Stored records:
----
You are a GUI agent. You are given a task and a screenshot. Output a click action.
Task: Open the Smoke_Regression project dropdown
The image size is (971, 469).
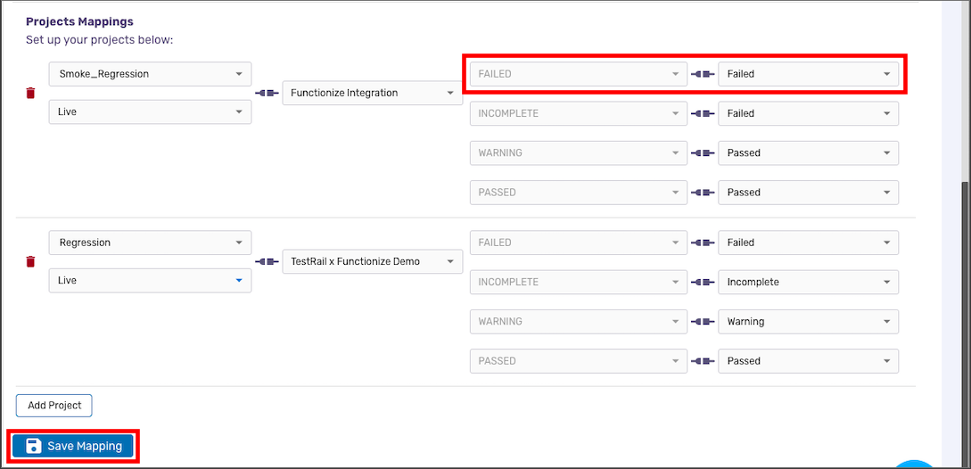click(151, 74)
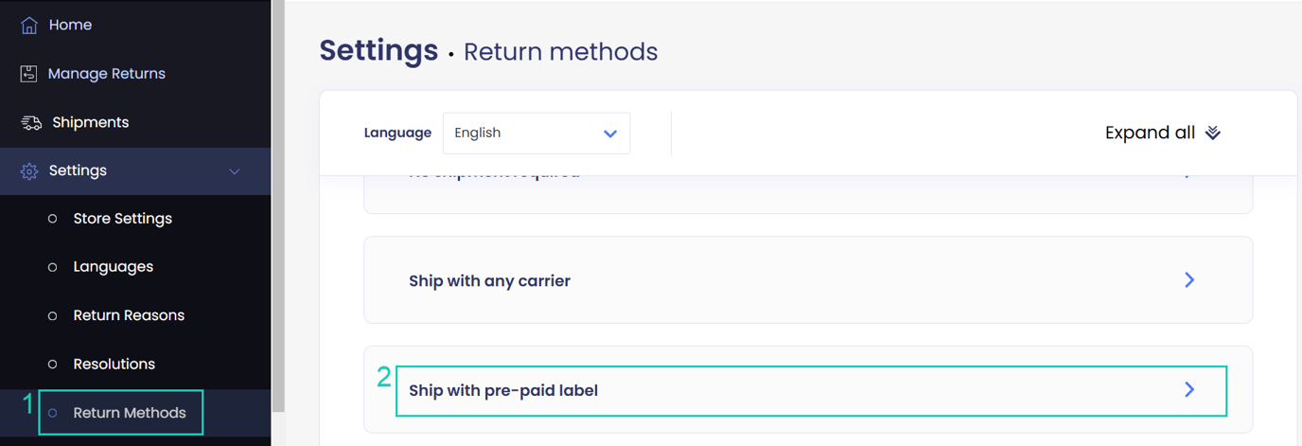Click the Home house icon
Image resolution: width=1302 pixels, height=446 pixels.
[x=29, y=26]
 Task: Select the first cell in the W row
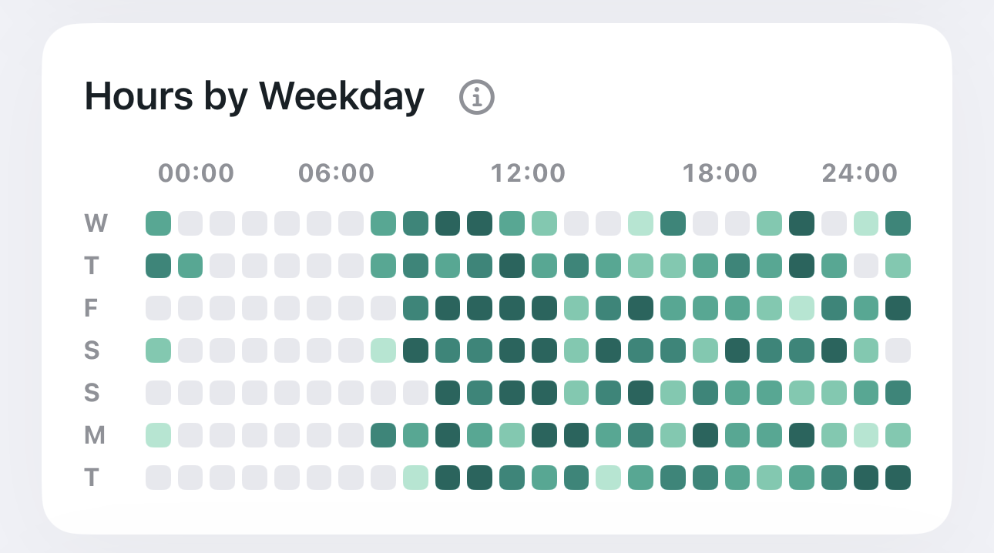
----
What you should do: Please return the lines from the line with "Task: Open the" through the last line of the data, both included, exactly, and without pictures.

Exercise answer:
Task: Open the Smoke_Regression project dropdown
The image size is (971, 469).
click(151, 74)
Click the Home house icon
Image resolution: width=1302 pixels, height=446 pixels.
[x=29, y=26]
 Task: Select the first cell in the W row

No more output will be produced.